In the latest LIV Golf news, Talor Gooch, Hudson Swafford, and Matt Jones were denied a temporary restraining order that would have allowed them entry into the PGA Tour’s FedEx Cup Playoffs.
The battle was already raging on as a war of words. Naturally, the court of public opinion was the next to get involved (and #GolfTwitter has never been more exciting as a result). And as of last week, the showdown between the PGA Tour and the Saudi-backed LIV Golf Invitational Series ended up in actual court.
On Aug. 3, 11 LIV Golf players went federal, suing the PGA Tour in the Northern District of California. The petitioners, which include Phil Mickelson, alleged that banning LIV golfers from its events violated antitrust statutes. The 11 athletes sought a temporary restraining order (TRO) that would have permitted Talor Gooch, Hudson Swafford, and Matt Jones to participate in the PGA Tour’s end-of-season FedEx Cup Playoffs.
On Wednesday, District Judge Beth Labson Freeman refused to grant the TRO, handing the PGA Tour a notable victory in the ongoing standoff that’s consumed the sport worldwide.

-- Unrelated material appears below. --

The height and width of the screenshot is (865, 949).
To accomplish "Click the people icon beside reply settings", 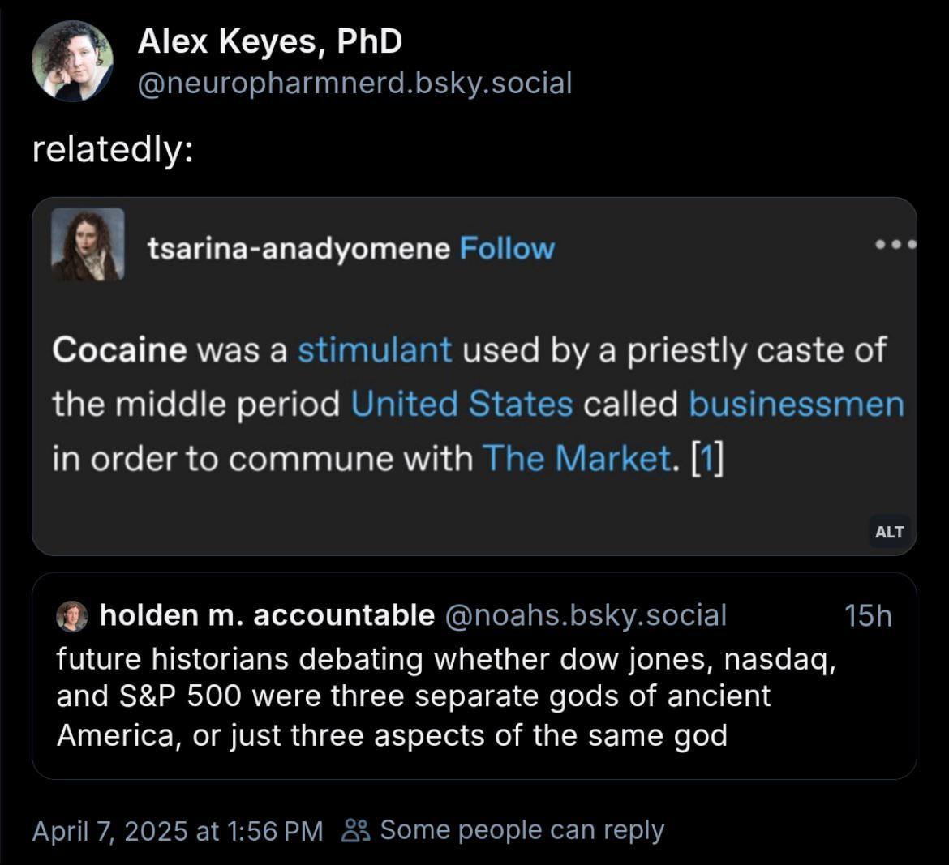I will click(x=356, y=830).

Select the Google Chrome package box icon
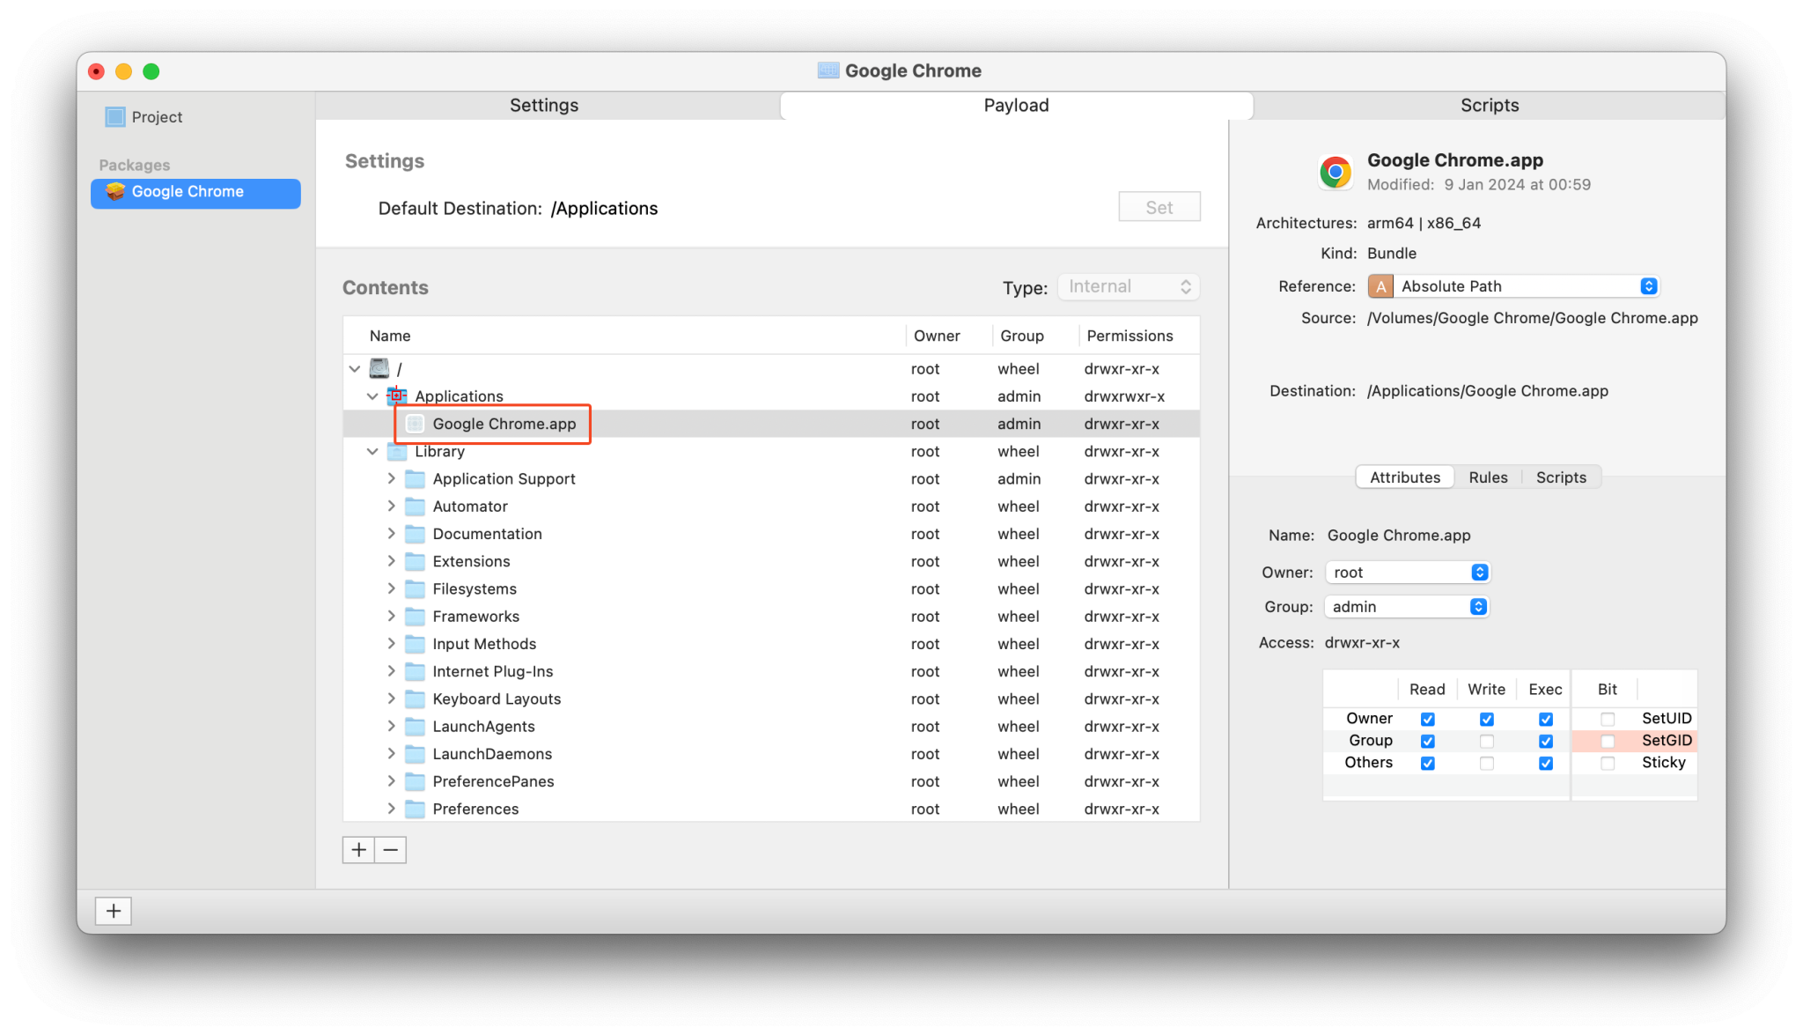pyautogui.click(x=115, y=191)
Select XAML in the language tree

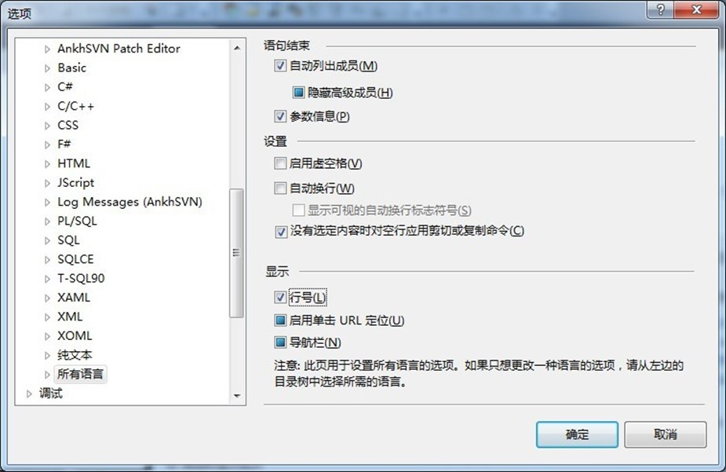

The FedEx Cup Playoffs, which play out this month and feature three events and a $75 million prize money pool, begin Aug. 11 with the St. Jude Championship in Memphis, Tennessee.
As Judge Freeman wrote in her ruling on the case known officially as Mickelson v. PGA Tour, Inc.:
“It appears to the court that the LIV contracts, negotiated by the players and consummated between the parties, were based upon the players’ calculation of what they would be leaving behind and the amount the players would need to monetize to compensate for those losses. I do agree with the [PGA Tour] that those losses were well known to the players at the time and clearly monetized.”
The short version? The viability of the LIV Golf athletes’ legal argument depended on establishing that they were clear victims of “irreparable harm” committed by the PGA Tour. The judge determined that they had not done so.
With this week’s latest LIV Golf news, a key battle in these early stages of the breakaway competition’s slobberknocker with the PGA Tour ends.
But with so much money on the line and so many stakeholders’ emotions running hot as a result, it’s more than simply safe to say that the global golf wars are only beginning.